CPS 214 Computer Networks and Distributed Systems: Labs

Lab1: Make Your Own Internet Router

We'll use Stanford's Virtual Network System to build an Internet router. Somewhere in Stanford University, a network has been setup for you: a HTTP server is behind a router R that does not know how to forward packets yet. Your goal is to write the correct logic for R so that it behaves like a normal Internet router. The good news is, you don't need to write Linux kernel modules to achieve the goal; an infrastructure has been setup for you. You are provided with a skeleton program that receives every packet sent to R and can send packets back to R that will immediately go out of R. You only need to modify the skeleton program to do your job. If you make a good router, you'll be able to access the HTTP server with your own browser.

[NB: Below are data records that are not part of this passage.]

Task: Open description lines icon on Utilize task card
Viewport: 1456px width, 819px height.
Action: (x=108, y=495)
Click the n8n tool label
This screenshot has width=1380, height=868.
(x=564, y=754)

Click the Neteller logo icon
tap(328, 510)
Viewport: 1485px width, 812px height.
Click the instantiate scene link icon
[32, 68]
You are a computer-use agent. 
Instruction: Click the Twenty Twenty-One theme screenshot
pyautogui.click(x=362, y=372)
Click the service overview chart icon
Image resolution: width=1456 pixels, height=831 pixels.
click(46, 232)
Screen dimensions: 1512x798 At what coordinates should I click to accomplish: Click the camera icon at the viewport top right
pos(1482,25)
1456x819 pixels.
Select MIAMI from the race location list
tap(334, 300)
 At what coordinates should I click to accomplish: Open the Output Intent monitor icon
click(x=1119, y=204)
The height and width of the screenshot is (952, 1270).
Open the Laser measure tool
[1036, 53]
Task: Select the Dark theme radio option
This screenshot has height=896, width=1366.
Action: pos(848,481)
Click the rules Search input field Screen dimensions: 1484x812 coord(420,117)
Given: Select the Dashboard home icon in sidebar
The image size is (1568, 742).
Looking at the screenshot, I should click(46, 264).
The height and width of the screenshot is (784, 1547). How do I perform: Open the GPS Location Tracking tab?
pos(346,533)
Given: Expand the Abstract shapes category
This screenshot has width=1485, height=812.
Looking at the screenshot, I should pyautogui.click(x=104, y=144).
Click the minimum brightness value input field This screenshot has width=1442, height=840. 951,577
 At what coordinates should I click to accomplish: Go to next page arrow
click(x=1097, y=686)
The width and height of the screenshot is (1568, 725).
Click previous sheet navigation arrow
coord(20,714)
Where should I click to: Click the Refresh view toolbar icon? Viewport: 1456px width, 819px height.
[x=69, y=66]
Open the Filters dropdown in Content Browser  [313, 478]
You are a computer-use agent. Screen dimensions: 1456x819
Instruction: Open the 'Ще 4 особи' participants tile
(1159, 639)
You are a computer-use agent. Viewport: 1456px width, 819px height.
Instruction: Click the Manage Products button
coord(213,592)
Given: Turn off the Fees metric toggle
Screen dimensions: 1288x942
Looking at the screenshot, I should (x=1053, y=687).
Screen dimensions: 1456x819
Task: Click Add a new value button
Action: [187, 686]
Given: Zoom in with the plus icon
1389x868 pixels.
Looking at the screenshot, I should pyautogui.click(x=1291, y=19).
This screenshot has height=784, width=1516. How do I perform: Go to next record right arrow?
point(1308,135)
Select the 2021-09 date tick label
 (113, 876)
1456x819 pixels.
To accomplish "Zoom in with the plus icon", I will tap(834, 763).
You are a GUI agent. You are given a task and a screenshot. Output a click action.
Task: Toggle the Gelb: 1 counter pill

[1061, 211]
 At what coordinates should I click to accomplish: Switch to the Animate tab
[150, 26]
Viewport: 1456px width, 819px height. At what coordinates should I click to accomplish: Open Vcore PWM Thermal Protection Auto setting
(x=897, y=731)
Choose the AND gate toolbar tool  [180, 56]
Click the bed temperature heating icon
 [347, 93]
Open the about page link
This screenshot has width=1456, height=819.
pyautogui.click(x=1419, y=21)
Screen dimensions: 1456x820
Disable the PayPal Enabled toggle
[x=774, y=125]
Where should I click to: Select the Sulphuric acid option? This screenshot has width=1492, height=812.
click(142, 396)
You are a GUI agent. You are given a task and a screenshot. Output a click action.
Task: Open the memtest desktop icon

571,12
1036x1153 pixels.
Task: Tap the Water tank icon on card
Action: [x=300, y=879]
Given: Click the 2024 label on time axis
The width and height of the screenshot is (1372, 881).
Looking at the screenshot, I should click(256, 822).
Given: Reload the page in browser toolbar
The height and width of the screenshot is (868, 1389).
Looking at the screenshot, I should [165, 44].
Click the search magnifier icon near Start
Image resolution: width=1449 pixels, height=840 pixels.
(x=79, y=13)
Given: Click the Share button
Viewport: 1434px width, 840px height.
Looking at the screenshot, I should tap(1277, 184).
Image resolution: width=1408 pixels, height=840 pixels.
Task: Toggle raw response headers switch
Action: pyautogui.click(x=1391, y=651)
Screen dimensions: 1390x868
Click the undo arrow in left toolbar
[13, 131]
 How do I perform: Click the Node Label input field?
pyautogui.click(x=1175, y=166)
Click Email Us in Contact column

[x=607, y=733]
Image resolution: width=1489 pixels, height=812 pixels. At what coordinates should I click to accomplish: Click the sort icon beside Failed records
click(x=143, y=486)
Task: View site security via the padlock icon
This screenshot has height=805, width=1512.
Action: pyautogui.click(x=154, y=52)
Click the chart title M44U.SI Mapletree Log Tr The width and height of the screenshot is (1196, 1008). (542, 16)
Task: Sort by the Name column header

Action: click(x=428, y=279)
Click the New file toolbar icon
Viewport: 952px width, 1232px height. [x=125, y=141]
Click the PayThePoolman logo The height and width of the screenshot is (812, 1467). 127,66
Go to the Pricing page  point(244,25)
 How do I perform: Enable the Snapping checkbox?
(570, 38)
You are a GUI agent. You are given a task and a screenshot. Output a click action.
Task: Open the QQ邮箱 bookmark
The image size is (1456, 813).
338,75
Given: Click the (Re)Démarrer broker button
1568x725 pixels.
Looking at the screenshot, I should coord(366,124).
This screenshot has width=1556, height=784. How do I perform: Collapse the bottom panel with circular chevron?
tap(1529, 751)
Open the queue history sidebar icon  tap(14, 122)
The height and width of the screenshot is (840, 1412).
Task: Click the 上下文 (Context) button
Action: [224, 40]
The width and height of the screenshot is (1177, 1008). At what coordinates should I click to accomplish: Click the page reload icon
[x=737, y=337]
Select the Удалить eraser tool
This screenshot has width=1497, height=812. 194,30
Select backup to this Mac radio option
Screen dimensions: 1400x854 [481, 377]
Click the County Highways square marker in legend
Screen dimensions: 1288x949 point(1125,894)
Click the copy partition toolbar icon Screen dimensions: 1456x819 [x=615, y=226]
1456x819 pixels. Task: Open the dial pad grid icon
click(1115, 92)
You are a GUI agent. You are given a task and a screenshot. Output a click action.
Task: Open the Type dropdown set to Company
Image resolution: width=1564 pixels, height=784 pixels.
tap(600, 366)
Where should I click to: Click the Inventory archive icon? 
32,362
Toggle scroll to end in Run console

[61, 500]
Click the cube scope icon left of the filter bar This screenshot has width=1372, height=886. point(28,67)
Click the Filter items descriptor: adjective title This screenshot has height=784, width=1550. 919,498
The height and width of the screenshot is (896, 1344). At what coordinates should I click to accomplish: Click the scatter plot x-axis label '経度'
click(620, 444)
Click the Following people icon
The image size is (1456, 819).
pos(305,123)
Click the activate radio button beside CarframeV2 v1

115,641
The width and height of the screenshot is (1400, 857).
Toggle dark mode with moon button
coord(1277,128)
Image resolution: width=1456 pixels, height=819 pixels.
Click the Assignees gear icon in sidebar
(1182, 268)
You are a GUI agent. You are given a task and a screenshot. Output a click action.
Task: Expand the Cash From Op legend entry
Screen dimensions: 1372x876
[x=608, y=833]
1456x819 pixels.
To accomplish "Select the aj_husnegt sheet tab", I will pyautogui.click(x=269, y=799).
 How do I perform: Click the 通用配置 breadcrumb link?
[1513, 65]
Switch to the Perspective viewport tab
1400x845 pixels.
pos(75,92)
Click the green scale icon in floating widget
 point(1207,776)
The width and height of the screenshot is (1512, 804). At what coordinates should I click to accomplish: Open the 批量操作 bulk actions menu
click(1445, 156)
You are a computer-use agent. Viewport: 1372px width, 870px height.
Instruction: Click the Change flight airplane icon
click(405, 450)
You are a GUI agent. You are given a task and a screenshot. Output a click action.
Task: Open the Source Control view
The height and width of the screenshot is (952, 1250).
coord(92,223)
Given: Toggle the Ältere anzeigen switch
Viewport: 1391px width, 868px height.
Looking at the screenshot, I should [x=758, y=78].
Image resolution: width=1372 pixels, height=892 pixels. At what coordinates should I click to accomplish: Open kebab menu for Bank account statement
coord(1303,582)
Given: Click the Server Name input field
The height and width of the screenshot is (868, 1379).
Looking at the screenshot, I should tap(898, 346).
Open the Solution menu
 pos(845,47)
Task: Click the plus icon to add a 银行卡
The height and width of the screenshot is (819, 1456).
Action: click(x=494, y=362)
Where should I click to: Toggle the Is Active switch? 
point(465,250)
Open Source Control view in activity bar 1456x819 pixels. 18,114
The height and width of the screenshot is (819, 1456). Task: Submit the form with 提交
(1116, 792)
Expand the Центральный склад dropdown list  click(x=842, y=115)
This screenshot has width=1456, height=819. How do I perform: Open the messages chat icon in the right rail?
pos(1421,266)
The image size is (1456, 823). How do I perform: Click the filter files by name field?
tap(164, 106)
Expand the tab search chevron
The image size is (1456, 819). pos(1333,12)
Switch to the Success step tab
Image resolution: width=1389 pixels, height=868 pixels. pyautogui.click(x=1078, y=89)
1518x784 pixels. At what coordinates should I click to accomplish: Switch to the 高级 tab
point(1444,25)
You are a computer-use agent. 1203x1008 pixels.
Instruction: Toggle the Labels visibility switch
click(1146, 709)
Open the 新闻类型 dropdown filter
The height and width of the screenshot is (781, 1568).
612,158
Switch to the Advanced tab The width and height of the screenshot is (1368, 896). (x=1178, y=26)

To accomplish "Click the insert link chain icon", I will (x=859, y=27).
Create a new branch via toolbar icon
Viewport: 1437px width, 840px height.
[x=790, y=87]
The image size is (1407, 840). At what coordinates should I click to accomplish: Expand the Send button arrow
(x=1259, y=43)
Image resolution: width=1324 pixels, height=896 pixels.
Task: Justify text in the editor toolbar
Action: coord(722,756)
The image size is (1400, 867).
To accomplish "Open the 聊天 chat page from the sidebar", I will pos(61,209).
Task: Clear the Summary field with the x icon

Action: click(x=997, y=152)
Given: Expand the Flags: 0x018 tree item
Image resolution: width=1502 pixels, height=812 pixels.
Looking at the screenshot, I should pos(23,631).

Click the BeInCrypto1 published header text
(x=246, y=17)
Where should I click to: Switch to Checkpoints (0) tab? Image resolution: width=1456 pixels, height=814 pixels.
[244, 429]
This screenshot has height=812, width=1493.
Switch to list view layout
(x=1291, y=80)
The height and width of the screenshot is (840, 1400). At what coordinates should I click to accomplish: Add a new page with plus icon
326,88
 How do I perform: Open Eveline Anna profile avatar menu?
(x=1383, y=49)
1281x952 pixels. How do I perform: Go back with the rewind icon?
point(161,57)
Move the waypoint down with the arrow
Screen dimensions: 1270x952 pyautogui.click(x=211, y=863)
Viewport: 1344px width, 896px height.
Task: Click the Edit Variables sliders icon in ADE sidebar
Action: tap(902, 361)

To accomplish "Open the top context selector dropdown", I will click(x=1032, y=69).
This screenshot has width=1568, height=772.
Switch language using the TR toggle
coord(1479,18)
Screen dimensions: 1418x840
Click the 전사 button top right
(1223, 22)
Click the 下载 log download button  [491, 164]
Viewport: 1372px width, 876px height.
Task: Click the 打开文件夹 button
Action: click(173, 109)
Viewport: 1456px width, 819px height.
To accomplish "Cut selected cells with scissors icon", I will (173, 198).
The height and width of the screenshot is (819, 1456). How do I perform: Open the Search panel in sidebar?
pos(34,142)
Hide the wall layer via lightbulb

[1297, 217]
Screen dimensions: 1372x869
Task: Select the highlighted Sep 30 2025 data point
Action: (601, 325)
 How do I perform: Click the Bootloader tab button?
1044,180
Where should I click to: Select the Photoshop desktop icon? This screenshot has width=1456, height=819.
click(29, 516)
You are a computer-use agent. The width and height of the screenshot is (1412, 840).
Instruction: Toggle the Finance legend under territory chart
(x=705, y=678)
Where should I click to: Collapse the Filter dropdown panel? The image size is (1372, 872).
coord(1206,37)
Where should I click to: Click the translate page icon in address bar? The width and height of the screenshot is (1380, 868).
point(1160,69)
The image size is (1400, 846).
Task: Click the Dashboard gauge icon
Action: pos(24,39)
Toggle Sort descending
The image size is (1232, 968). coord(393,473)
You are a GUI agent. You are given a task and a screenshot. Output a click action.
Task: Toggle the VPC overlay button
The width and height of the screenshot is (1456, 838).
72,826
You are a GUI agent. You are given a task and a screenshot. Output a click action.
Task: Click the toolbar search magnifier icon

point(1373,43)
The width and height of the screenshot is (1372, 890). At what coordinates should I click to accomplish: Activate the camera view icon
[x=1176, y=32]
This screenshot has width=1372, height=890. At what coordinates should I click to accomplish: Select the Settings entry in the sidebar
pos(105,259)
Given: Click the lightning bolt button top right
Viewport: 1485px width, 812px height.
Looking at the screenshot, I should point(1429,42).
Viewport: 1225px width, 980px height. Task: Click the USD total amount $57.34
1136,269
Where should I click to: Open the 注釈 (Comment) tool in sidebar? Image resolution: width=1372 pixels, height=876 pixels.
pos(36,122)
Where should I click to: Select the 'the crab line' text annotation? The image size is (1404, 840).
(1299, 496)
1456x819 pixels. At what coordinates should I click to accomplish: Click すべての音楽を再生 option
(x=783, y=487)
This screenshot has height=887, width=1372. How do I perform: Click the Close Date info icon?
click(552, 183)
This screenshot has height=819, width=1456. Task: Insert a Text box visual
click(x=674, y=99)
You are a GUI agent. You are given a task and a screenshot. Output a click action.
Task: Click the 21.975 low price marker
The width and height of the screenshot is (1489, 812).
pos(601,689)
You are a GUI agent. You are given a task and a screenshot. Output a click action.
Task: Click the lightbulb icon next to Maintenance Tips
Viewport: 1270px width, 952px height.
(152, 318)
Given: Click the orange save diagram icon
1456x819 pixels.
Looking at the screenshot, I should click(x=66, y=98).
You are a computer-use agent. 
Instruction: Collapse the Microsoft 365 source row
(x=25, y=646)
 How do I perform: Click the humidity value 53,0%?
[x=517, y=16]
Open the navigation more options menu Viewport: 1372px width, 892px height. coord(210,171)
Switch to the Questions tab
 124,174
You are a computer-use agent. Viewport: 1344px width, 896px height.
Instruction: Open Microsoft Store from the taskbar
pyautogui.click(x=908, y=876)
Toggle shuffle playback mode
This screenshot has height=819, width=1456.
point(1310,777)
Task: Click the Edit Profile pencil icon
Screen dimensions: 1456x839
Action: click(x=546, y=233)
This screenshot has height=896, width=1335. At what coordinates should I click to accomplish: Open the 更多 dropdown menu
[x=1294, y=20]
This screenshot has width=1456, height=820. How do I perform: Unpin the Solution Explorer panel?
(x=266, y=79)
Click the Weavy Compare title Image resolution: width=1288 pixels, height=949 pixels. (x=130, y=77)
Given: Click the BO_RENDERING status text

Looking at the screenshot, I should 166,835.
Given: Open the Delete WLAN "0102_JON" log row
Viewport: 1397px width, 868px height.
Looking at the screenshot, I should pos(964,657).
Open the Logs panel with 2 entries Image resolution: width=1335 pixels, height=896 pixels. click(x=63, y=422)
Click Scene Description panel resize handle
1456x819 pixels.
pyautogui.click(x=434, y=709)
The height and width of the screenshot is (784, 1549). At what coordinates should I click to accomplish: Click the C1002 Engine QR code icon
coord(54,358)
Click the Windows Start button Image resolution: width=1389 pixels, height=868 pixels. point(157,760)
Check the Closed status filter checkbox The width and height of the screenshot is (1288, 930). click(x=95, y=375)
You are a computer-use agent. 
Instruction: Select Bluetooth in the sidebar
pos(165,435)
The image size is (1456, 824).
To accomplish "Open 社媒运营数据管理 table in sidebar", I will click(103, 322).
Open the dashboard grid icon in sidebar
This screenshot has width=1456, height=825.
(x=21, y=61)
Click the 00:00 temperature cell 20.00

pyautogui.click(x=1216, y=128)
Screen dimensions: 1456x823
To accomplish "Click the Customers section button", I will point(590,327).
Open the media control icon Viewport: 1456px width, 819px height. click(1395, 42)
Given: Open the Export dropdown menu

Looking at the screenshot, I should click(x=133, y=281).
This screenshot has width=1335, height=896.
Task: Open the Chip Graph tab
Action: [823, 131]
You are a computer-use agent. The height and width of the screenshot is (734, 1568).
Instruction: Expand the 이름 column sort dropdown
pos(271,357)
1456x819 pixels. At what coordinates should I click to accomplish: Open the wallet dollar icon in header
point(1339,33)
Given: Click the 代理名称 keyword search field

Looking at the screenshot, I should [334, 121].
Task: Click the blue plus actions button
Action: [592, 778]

Please read the instruction page carefully. Each group is assigned a topology as follows:

GroupMembersTopology
1Peter Franklin, Justin Manweiler1
2Dongtao Liu, Ryan Scudellari2
3Matthew Fulmer, Amos Barreto3
4Harold Lim, Souvik Sen6

Each topology consists of two files: a README describing the topology and how to test whether it is correctly setup or not, and a rtable used as the input of the skeleton program you will download when reading the instructions. You can extract these two files from a topology using the following command in Linux:

tar xzf topology-file

Please only use your own topology. Otherwise, your packets may be sent to other groups' routers, frustrating both you and others.

Lab2: Implement STCP

We'll implement STCP, a simple transport layer protocol that is a simplified version of TCP. Please read the instructions carefully. Please note that this lab consists of two parts: Milestone HW3.A described in the instructions is the first part, and Milestone HW3.B is the second part. They are due at different times.

When you are doing your implementation, please keep in mind that the programs are multi-threaded. Each STCP connection is handled in a different thread, and therefore your code has to be thread-safe. For instance, when you need a random number, you cannot use rand(); instead, you have to use the thread-safe version rand_r() (and of course, you can always implement your own random number generator).